* [EXERCISE GOAL]: Copy the data verbatim, from the line containing "Viewport: 1023px width, 569px height." through the end of the data, with both the first and last lines included.

[start]

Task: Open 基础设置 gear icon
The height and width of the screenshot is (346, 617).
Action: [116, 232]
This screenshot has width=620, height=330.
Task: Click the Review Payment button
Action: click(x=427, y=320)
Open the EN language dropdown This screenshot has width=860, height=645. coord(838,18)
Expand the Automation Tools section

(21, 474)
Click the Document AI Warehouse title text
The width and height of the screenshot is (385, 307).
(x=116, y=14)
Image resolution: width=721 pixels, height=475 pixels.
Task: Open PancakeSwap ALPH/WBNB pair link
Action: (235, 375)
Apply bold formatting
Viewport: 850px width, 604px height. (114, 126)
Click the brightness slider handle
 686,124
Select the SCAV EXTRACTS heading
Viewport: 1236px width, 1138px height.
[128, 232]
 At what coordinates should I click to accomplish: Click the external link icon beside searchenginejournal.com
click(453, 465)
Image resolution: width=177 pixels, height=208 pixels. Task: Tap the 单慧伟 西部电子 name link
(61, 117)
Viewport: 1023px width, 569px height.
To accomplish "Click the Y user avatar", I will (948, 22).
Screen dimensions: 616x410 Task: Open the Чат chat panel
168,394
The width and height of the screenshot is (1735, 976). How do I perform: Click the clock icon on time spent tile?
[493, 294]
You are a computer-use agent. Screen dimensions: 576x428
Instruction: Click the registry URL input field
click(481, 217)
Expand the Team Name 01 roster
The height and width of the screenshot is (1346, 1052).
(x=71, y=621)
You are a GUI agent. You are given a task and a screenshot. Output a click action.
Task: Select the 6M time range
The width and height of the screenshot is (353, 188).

[end]

* [ANSWER]:
Viewport: 1023px width, 569px height.
To accomplish "Click the Y user avatar", I will (948, 22).
Screen dimensions: 616x410 Task: Open the Чат chat panel
168,394
The width and height of the screenshot is (1735, 976). How do I perform: Click the clock icon on time spent tile?
[493, 294]
You are a computer-use agent. Screen dimensions: 576x428
Instruction: Click the registry URL input field
click(481, 217)
Expand the Team Name 01 roster
The height and width of the screenshot is (1346, 1052).
(x=71, y=621)
You are a GUI agent. You are given a task and a screenshot. Output a click action.
Task: Select the 6M time range
The width and height of the screenshot is (353, 188).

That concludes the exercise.